## INSTRUCTIONS FOR THE TASK
Resume the devotional on Isaiah 50:4 and speaking a word in season, starting after its final sentence with the second guideline it introduces.

======== PASSAGE ========

"The Lord God hath given me the tongue of the learned, that I should know how to speak a word in season to him that is weary..." (Isa.50:4a)
A good mind is a gift from God, but the ability to communicate well is a learned trait. Both carry with them an awesome responsibility. If, as the saying goes, the pen is mightier than the sword, only a fool would take this verbal advantage lightly. I see two simple but important guidelines for us in this verse from Isaiah.
First, it is important to realize that words are like tomatoes; they can be gotten most any time, but they're much better "in season." Truth is always truth, but it isn't always pertinent. Giving accurate, but dismal, cancer statistics to a woman waiting on the results of a biopsy could hardly be considered "a word fitly spoken" (Prov.25:11). Even sharing insight you may feel God has given you on spiritual matters must fall under the same guideline. For as Paul attests in 1 Corinthians 3:2, some "are not able to bear it." A word of edification or encouragement shared at the proper time, place, and situation, however, can be meat to a hungry soul and a balm to "him that is weary." Which leads me to the second guideline.

======== GIVEN ENTRIES ========

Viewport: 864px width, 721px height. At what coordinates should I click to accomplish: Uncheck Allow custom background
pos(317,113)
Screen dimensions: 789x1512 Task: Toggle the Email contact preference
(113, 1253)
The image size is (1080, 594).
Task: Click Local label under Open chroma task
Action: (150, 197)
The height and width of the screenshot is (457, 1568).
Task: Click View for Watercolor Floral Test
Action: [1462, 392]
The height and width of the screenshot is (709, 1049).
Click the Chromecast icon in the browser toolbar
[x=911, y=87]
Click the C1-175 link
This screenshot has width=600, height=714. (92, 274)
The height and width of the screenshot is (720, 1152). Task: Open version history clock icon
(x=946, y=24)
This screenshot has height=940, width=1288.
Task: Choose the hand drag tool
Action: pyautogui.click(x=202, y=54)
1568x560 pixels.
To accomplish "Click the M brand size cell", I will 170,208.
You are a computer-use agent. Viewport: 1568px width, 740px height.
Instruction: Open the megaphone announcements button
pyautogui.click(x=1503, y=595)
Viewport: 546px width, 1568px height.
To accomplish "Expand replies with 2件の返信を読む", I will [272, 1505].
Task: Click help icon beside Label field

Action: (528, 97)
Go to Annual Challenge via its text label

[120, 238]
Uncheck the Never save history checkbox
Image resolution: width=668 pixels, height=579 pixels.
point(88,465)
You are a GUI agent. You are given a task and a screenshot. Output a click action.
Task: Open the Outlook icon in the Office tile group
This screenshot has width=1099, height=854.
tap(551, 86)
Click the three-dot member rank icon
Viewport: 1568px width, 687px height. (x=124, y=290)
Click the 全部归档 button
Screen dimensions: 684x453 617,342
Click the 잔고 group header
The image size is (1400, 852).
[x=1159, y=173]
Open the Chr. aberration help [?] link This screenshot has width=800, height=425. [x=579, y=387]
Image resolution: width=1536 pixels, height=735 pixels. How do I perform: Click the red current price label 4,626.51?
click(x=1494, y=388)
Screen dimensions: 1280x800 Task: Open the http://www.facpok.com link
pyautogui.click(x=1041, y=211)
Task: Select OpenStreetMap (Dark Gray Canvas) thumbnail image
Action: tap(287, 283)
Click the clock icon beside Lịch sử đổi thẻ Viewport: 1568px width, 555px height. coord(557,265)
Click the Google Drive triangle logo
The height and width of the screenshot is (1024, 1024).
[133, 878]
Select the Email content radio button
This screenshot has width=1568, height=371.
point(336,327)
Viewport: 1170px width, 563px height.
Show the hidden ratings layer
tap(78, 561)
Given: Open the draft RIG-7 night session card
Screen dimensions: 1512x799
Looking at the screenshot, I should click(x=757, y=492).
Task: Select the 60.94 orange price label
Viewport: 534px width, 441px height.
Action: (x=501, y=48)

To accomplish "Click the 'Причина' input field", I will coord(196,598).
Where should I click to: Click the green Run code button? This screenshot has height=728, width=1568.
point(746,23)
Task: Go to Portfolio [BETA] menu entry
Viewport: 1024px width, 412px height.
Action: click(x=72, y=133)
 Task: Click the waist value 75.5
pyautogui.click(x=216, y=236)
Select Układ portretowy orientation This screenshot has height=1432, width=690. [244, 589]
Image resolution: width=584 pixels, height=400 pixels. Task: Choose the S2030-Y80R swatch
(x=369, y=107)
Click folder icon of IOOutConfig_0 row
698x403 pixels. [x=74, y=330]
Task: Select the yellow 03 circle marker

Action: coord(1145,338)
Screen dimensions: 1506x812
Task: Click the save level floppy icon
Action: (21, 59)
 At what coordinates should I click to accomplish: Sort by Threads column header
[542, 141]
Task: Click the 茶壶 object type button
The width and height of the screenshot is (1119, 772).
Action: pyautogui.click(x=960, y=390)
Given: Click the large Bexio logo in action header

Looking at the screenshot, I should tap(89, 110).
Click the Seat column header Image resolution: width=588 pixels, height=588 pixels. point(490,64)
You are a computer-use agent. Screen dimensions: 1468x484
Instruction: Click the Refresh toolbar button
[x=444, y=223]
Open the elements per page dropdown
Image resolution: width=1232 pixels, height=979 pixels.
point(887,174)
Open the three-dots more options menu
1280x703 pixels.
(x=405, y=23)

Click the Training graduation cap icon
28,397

========

## TASK ANSWER
In the final analysis, what we say should ease burdens, not add to them. This is not to say that reproof and instruction are never necessary or appropriate. On the contrary, helping a friend weighed down with unconfessed sin find a place of forgiveness, lifts the heaviest of all burdens. But it is easy to make a hobby of this, if we’re not careful, so that every real (or supposed) lapse of faith is pounced on with eloquent pseudo-piety. This helps no one and is a major waste of a good vocabulary!
I love words—passionately. It is one of the ways God has chosen to reveal Himself to us, along with His Creation and Jesus Christ. In fact, it just happens to be one of His names (John 1). We should do all we can to learn to speak well, because we have Someone so wonderful to speak of. To the end, says Isaiah, that we may “speak a word in season to him that is weary.”